The mammalian target of rapamycin (mTOR) is known to regulate cell growth, protein stability and cell-cycle progression, and many human tumors result from the dysregulation of mTOR signaling. Although various mTOR inhibitors have been developed, effective delivery systems are still needed to enhance the anti-cancer effects of mTOR inhibitors. In this study, we developed the Tat-fused mTOR inhibitor binding domain (Tat-MBD/TMBD) for the enhancement of the anti-cancer effect of mTOR inhibitors, due to the improvement of intracellular uptake. A TMBD/mTOR inhibitors complex spontaneously formed by biological affinity between MBD and mTOR inhibitors without chemical conjugation and modification. We constructed that a recombinant fusion protein expression vector composed of Tat (protein transduction domain) and mTOR inhibitor-binding domain (Tat-MBD) to deliver the mTOR inhibitors.
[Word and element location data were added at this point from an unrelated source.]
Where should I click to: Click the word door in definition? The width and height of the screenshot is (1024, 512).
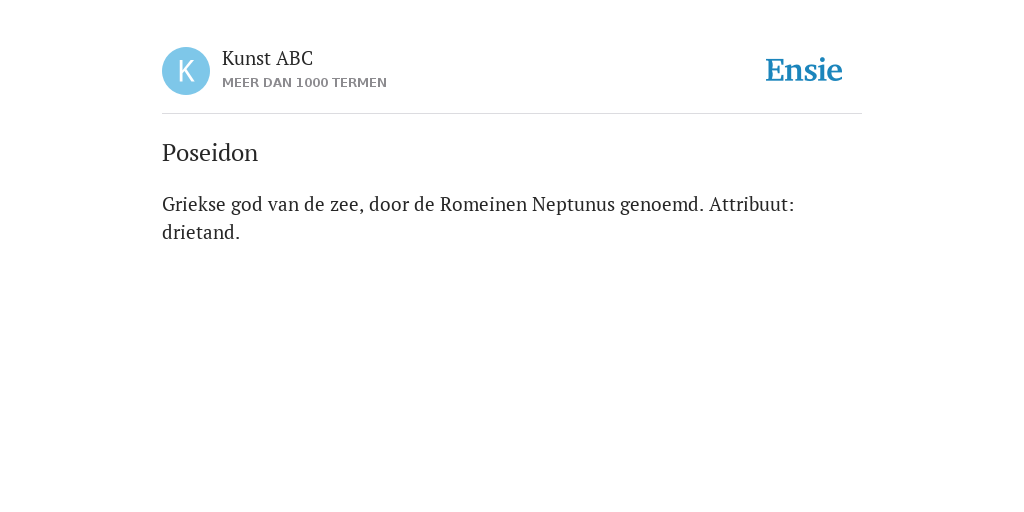(389, 204)
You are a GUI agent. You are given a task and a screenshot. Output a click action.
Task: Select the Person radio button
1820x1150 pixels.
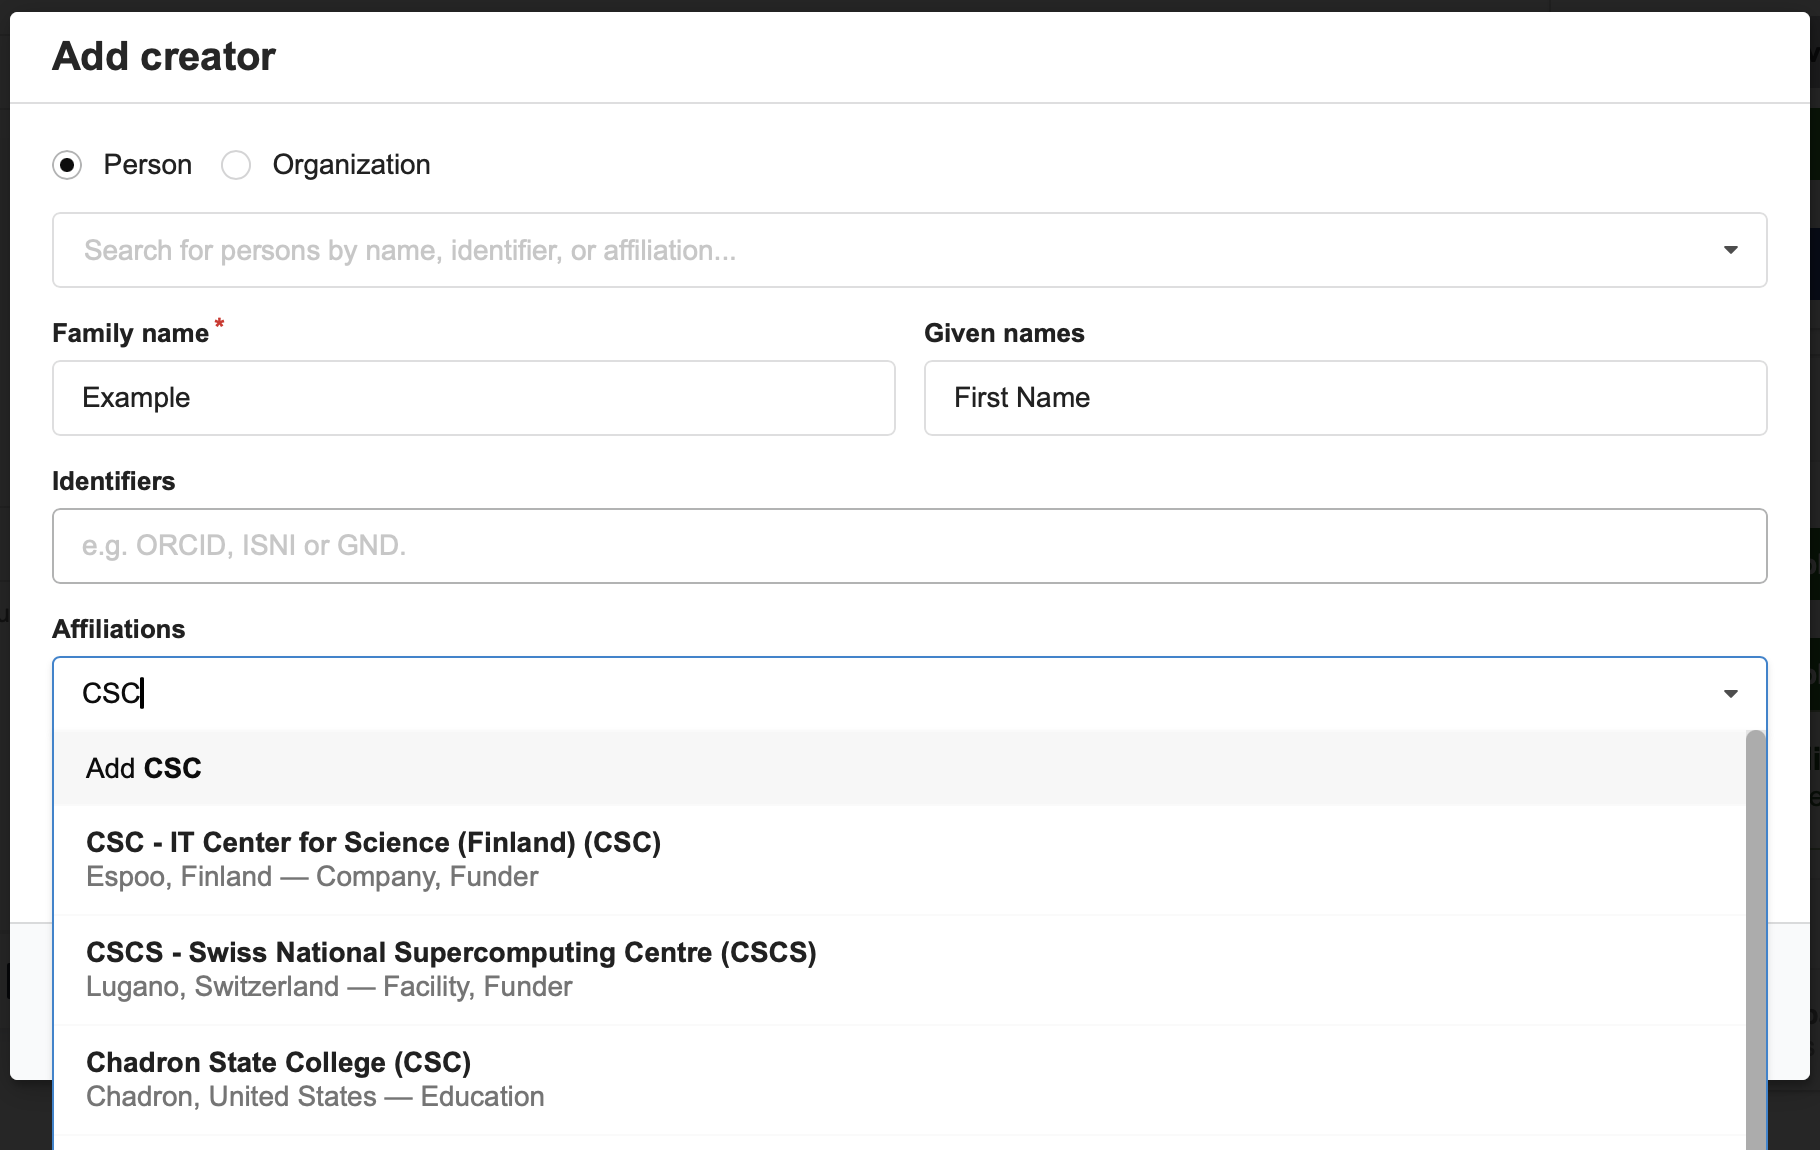tap(67, 164)
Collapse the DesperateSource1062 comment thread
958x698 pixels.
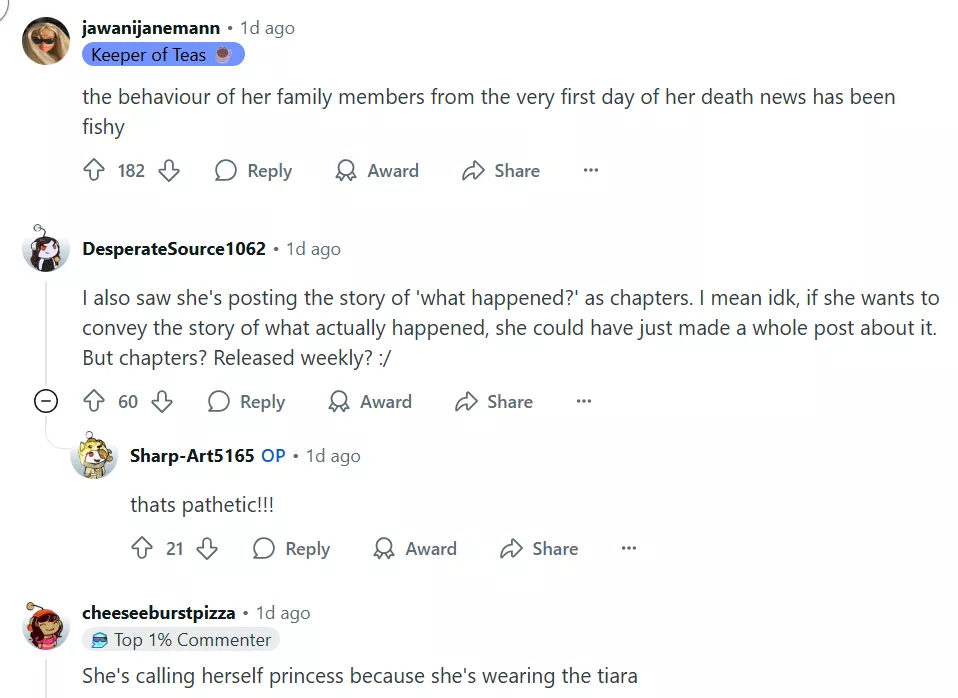[45, 402]
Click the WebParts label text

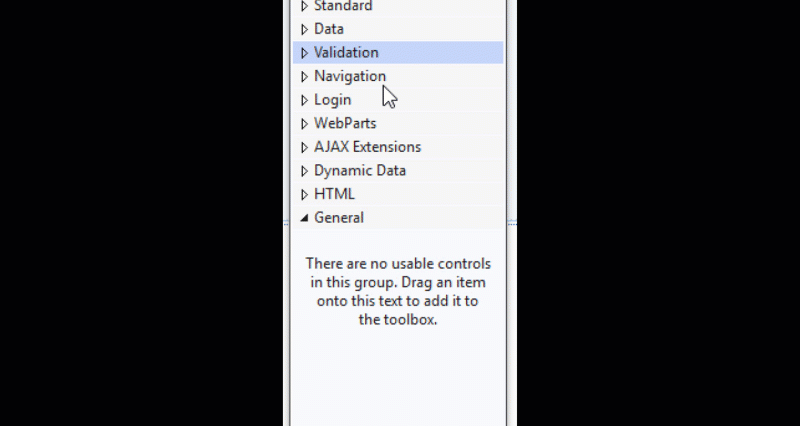click(x=345, y=124)
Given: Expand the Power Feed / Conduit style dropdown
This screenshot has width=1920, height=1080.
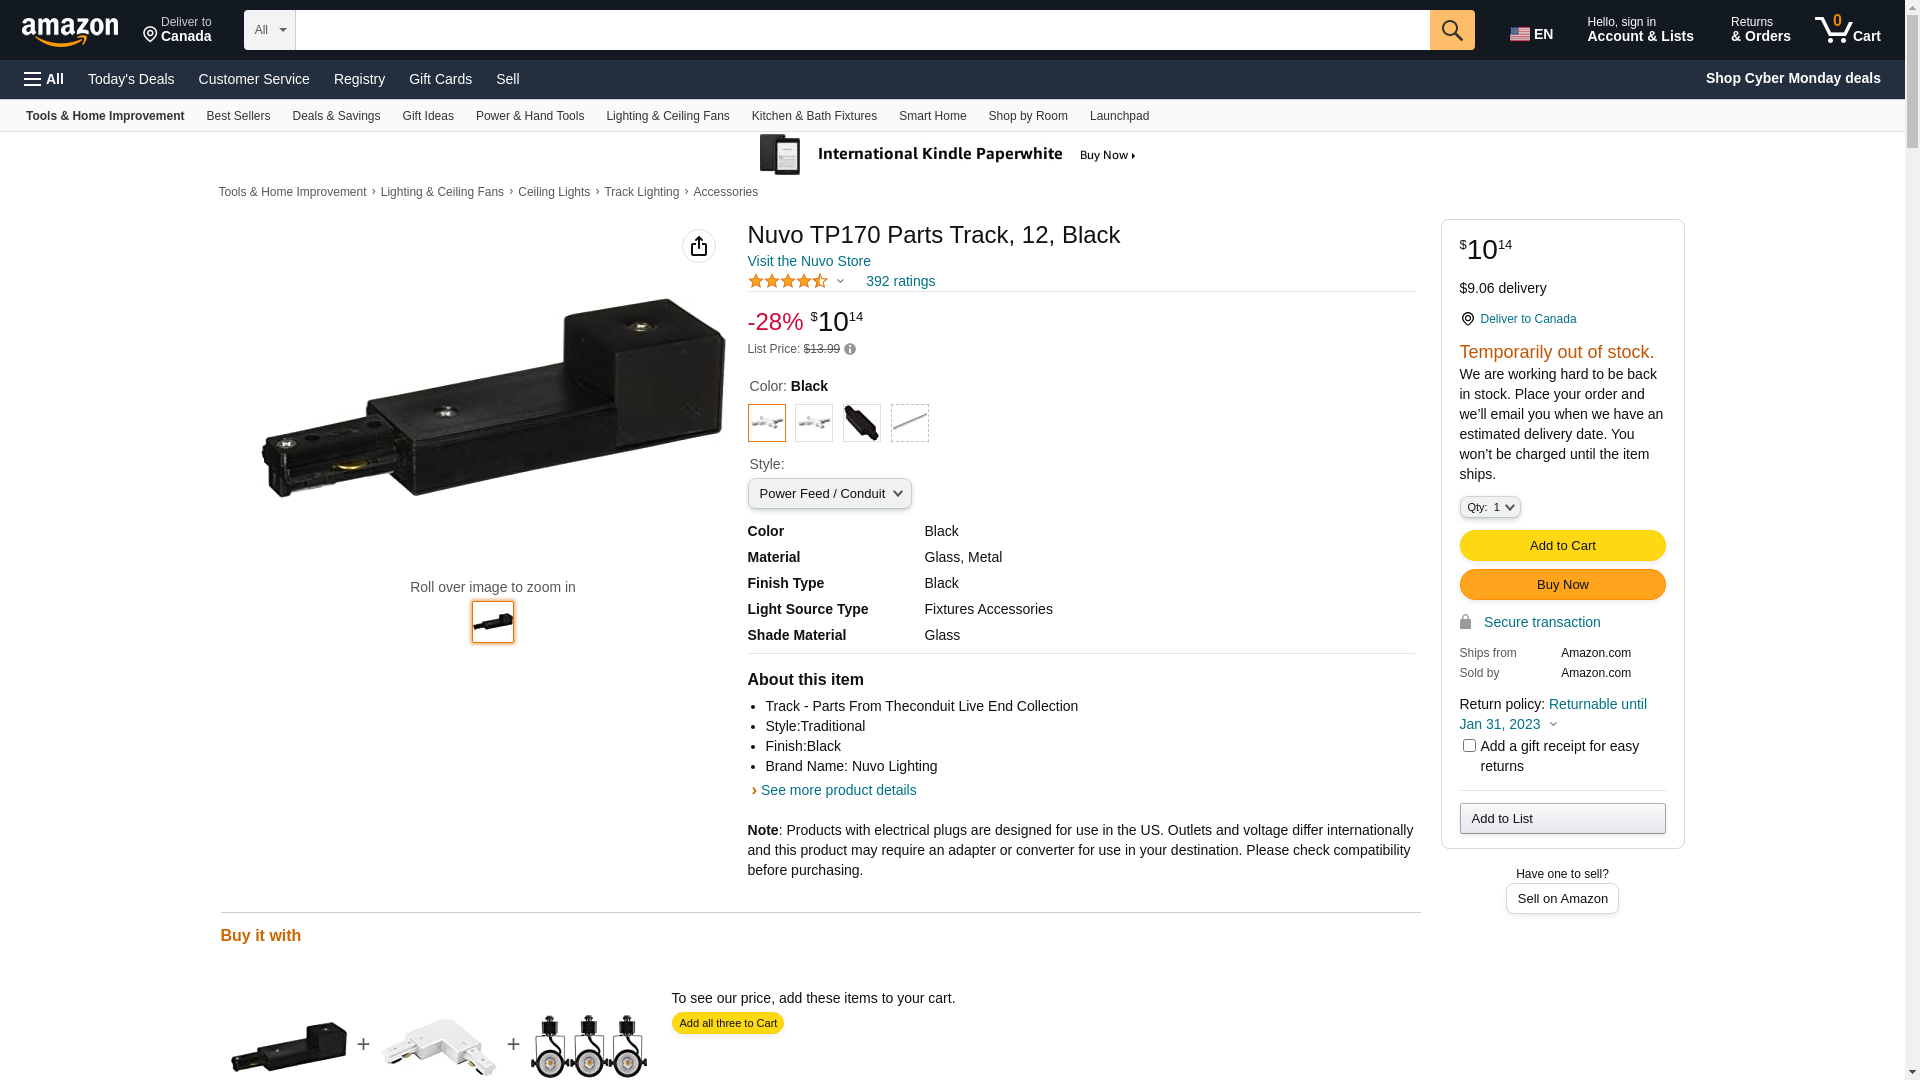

The MBD spontaneously bound with mTOR inhibitors including sirolimus, everolimus, and temsirolimus, resulting in the formation of a TMBD/mTOR inhibitors complex. The enhancement of the delivery efficacy of mTOR inhibitors into various breast cancer cells was confirmed and improved anti-cancer efficacy was observed. We demonstrated the effective delivery systems of mTOR inhibitors without chemical conjugation of mTOR inhibitors.